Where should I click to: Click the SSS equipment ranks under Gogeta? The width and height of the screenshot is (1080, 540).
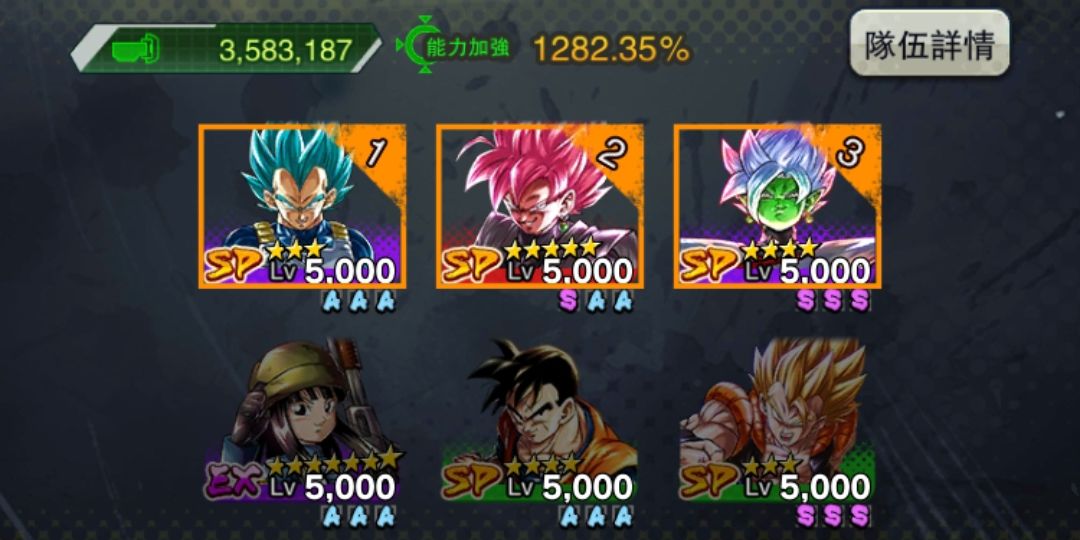pyautogui.click(x=833, y=515)
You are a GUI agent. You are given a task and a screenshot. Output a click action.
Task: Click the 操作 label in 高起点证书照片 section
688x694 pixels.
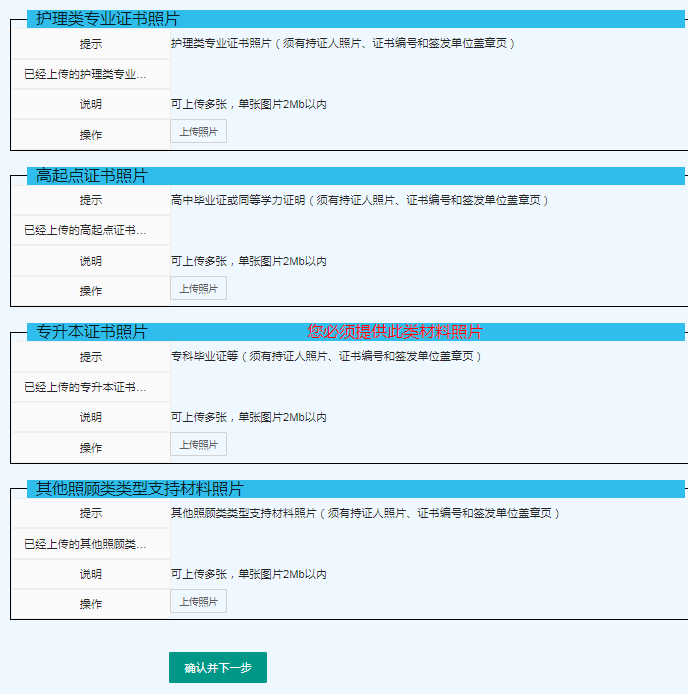click(91, 291)
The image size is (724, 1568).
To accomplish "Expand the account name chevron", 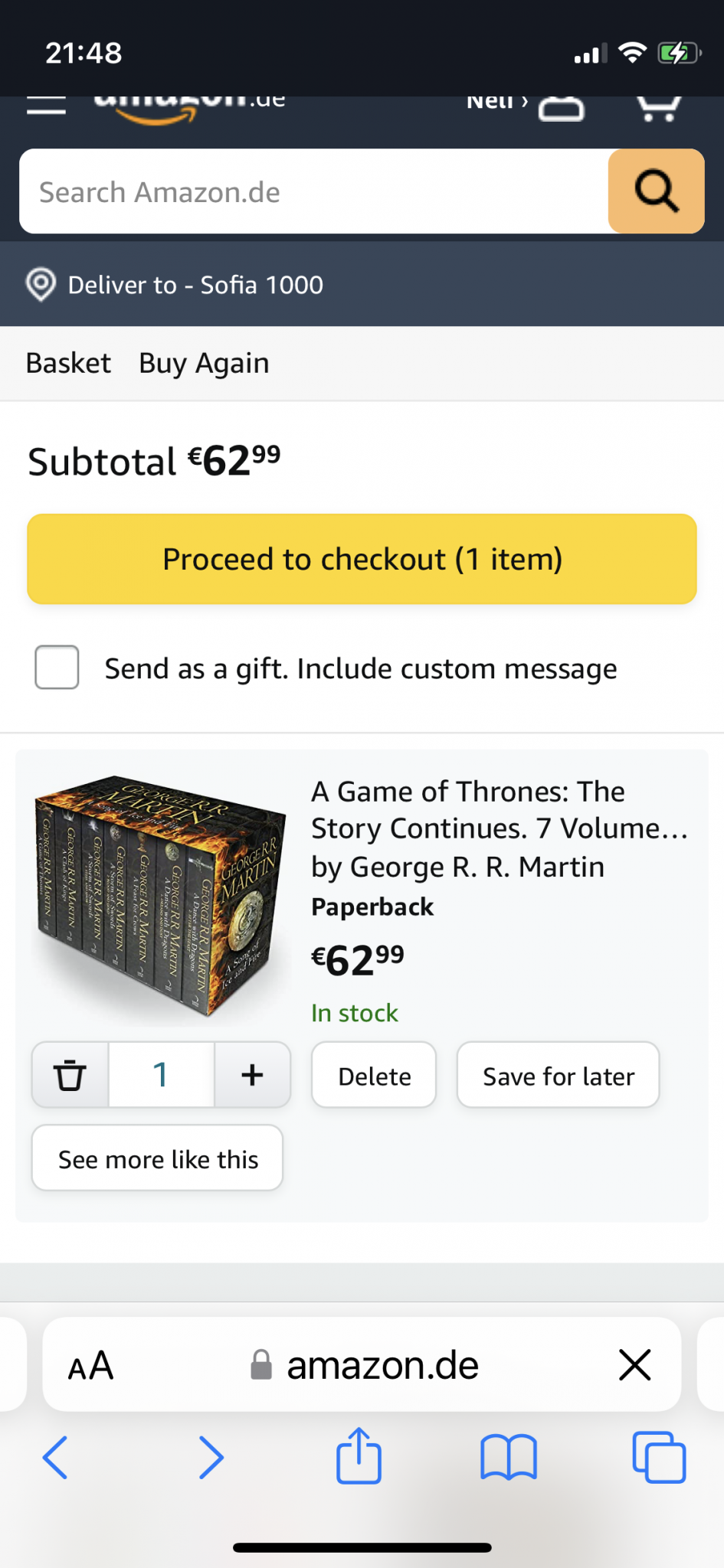I will click(x=525, y=103).
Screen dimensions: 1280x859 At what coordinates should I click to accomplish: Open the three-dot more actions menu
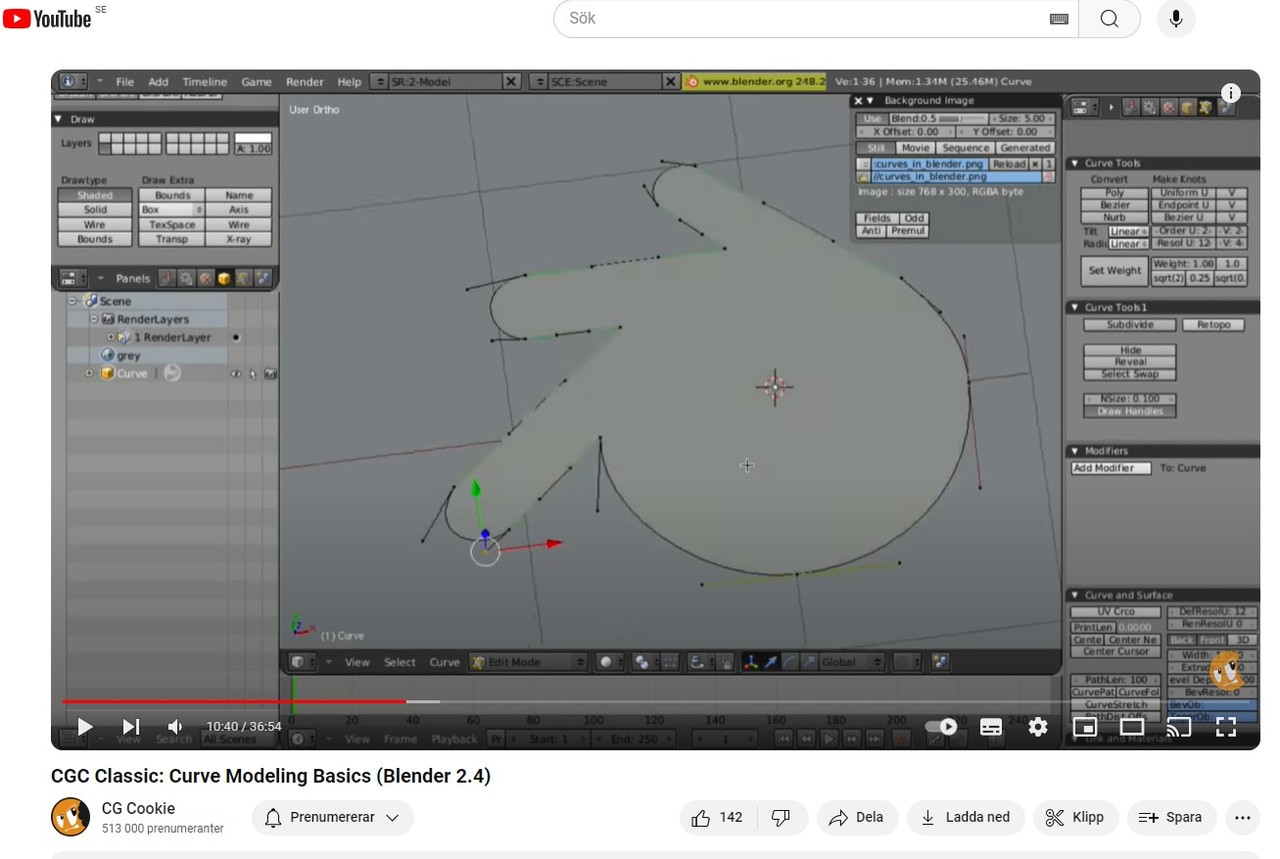(x=1242, y=817)
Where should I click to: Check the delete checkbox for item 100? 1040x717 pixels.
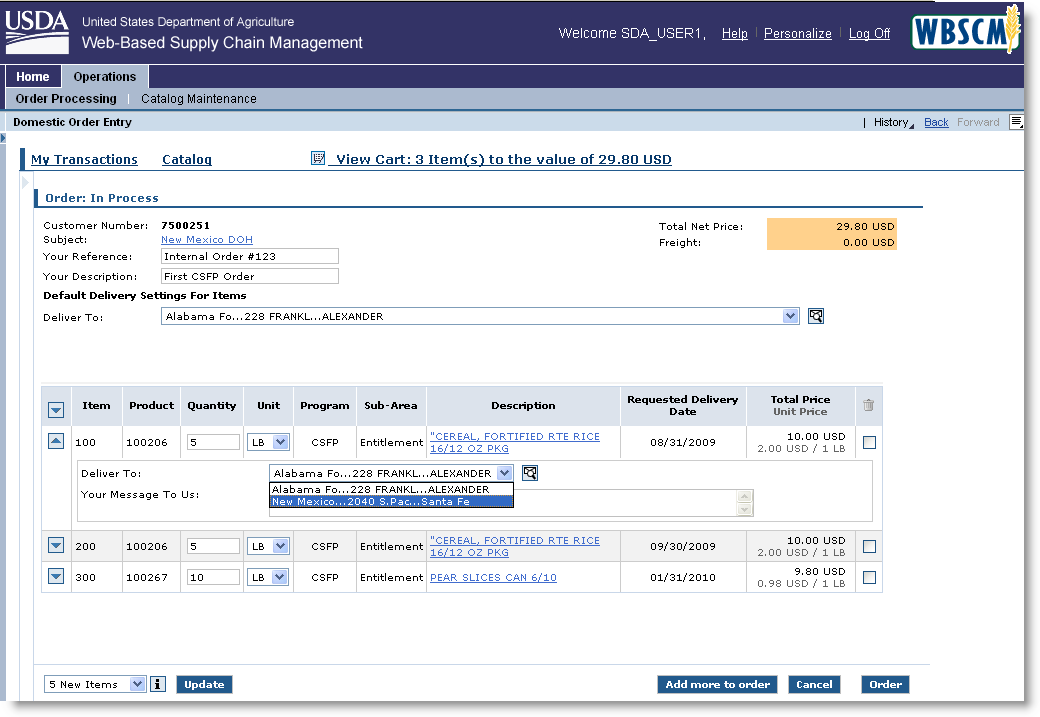click(869, 442)
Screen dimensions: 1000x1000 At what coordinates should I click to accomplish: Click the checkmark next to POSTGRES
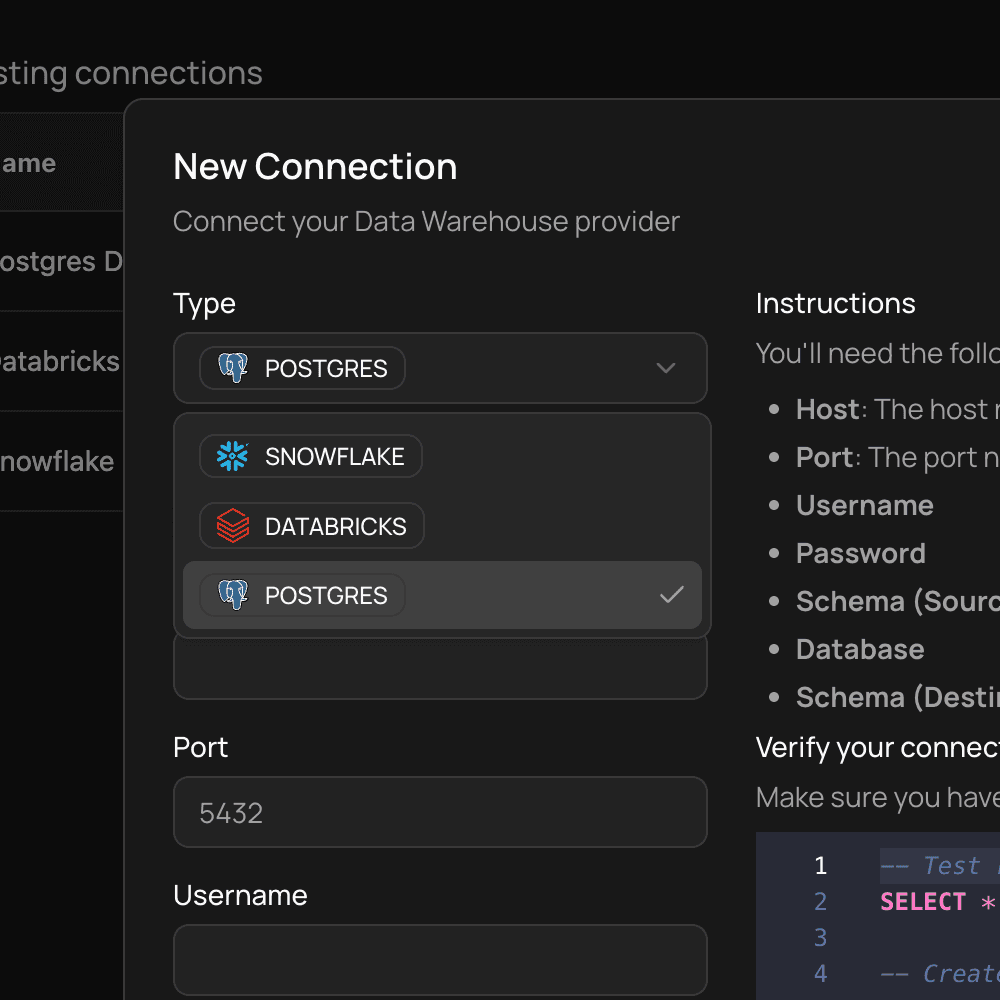(673, 596)
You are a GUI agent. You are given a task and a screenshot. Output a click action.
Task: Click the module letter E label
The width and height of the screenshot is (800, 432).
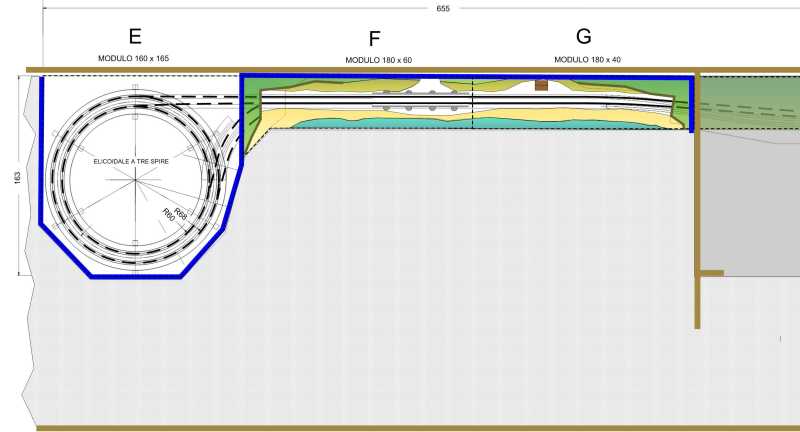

◆ **EXERCISE BRIEF**
Each line from the one containing "Task: Click the module letter E label" through the last line of the listing is to be given again exactly, with no pictures and no other lines.

◆ **REPLY**
Task: Click the module letter E label
The width and height of the screenshot is (800, 432).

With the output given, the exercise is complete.